La práctica de exigir el celibato a quienes querían ordenarse, se procuró desde los inicios de la Iglesia. Y aunque frecuente, no era todavía obligatoria. Sin embargo, ya en el siglo III, en el Concilio de Elvira (España) se exigió como requisito indispensable a los futuros sacerdotes. No llego a comprender cómo se las arreglarían los Obispos de los primeros siglos de la cristiandad, cuando todavía se admitían a clérigos casados, pero me parece perfectamente lógico que llegaran a la conclusión de cambiar tal disciplina por las normas actuales, siguiendo el consejo de San Pablo cuando nos dice en su primera carta a los Corintios: «El no casado se preocupa de las cosas de Dios, de cómo agradarle».
Por otra parte, todos sabemos desde niños que los sacerdotes no se casan, de esta manera nadie podría, después de tantos años de estudio y preparación, llamarse engañado afirmando que él se enteró de dicha disposición ya siendo sacerdote.

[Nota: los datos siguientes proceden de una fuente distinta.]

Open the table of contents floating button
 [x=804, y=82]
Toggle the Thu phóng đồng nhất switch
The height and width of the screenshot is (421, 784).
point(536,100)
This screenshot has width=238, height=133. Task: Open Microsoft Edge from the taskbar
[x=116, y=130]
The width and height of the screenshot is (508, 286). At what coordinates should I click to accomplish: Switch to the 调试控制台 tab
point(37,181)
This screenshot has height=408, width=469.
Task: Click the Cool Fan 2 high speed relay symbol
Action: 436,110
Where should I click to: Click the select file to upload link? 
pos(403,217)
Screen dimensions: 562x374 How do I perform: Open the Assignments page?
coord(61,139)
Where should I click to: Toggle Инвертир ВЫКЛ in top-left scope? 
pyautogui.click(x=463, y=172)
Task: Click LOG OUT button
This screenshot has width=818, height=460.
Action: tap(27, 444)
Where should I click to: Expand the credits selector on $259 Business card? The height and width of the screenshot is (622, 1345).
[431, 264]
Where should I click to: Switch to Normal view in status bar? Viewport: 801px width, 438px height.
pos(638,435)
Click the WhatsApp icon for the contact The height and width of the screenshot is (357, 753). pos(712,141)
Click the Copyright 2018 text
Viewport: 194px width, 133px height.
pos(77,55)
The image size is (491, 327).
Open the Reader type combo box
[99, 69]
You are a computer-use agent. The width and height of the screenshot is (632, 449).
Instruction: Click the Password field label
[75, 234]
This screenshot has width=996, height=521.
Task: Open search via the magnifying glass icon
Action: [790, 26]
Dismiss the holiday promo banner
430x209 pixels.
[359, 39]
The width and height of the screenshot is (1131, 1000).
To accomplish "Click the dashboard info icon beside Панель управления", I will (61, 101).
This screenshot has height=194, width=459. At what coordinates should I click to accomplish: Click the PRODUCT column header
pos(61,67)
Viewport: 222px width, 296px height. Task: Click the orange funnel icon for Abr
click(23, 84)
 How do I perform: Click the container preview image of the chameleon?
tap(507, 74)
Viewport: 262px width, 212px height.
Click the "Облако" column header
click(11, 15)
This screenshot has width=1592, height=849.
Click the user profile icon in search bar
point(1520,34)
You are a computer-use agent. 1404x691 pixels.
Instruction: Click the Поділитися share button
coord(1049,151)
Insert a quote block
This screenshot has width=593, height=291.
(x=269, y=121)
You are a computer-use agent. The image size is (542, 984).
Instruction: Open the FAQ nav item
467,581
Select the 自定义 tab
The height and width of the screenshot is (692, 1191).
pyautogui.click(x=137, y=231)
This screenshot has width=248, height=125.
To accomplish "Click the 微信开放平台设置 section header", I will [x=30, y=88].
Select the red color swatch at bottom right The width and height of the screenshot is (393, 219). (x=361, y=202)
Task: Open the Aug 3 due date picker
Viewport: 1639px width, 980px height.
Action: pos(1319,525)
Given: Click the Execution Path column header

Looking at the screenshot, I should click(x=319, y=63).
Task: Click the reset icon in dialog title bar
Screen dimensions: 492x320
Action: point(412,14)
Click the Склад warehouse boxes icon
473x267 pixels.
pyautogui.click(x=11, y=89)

Pero vayamos, en definitiva, a las causas de fondo sobre la hermosa y valiosísima práctica del celibato sacerdotal según un texto de la Santa Sede: «se permanecería en una continua inmadurez, si el celibato fuese vivido como «un atributo que se paga al Señor» para acceder a las Órdenes (Sagradas) y no más bien como un «don», que se recibe de su misericordia, como elección de libertad y grata acogida de una particular vocación de amor por Dios y por los hombres (cf. Directorio para el Ministerio y la Vida de los Presbíteros, de la Sagrada Congregación para el Clero, del 31 de enero de 1994, número 59).
Si de todo sacerdote se espera santidad, la mujer de un sacerdote tendría que ser doblemente santa. Es decir, no resultaría tarea fácil conseguir tantas lindas mujeres llenas de virtudes y encantos, capaces de servir como modelos de esposas, repletas de visión sobrenatural y prudencia, para poder cumplir con las exigencias de un matrimonio doblemente exigente, durante toda su vida.
Por lo tanto, a todos aquellos interesados en ayudarnos para que nos podamos casar, les damos las más sinceras gracias, pero como dicen por ahí: «no me ayudes compadre».